Bruno estreou no time mineiro no último dia 5 de outubro, sendo ovacionado em campo e posando para selfies com torcedores. Ele jogou apenas a partida de estreia, onde começou no banco de reservas.

O ex-goleiro do Flamengo está no regime semiaberto desde julho deste ano. A pena inicial de Bruno era de 22 anos e três meses, mas com a prescrição do crime de ocultação de cadáver, houve a redução do tempo de reclusão. Em setembro de 2017, o Tribunal de Justiça de Minas Gerais validou a certidão de óbito de Eliza. O corpo dela nunca foi encontrado.

A informação foi confirmada pelo presidente do clube Paulo César da Silva, na segunda-feira, 28, à ‘Folha’.  Segundo ele, a decisão foi um consenso das partes, mas ainda irão discutir os detalhes da rescisão do contrato que tinha validade até janeiro de 2020.

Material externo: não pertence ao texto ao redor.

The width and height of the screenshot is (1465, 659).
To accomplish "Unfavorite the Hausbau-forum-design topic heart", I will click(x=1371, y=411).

“A gente não consegue contar com o atleta. É complicado, entendeu? Em 60 dias de contrato, ele jogou 45 minutos, a Justiça não libera para ele treinar. É uma coisa que se torna difícil para o clube, você manter um salário alto de um jogador do nível dele para não usar”, afirmou Paulo César ao jornal. Ele não falou em valores, mas de acordo com a ‘Folha’, se trata do salário mais caro de todo o time do Poços de Caldas.

Mariana Migliorini, a advogada do goleiro, disse para o jornal que o clube é desorganizado e sem estrutura. “[O clube] não forneceu material de trabalho [para o Bruno]. Há cheques sem fundo [pagos ao atleta]”.

Segundo a advogada, “não era passado à defesa do Bruno as datas corretas de jogo. O presidente não tem [departamento] jurídico. Ele pensou que se fizesse um ‘ofício’ o Bruno seria liberado. Há que se fazer uma petição, e só a defesa pode fazê-lo”, contou à ‘Folha’.

Segundo Paulo César, a Justiça não autorizou Bruno a treinar em Poços de Caldas e jogar com o time em cidades vizinhas, mesmo a defesa tento pedido. Como bruno matou a ex-companheira, sua estreia no time chegou a ser adiada, em setembro, ‘por questões legais’, apontou o jornal.

O Tribunal de Justiça de Minas Gerais não se manifestou sobre o caso.

O goleiro Bruno tem outras propostas de trabalho, segundo sua advogada. Ele estaria sendo sondado por clubes do Rio de Janeiro, do Nordeste e de Goiás.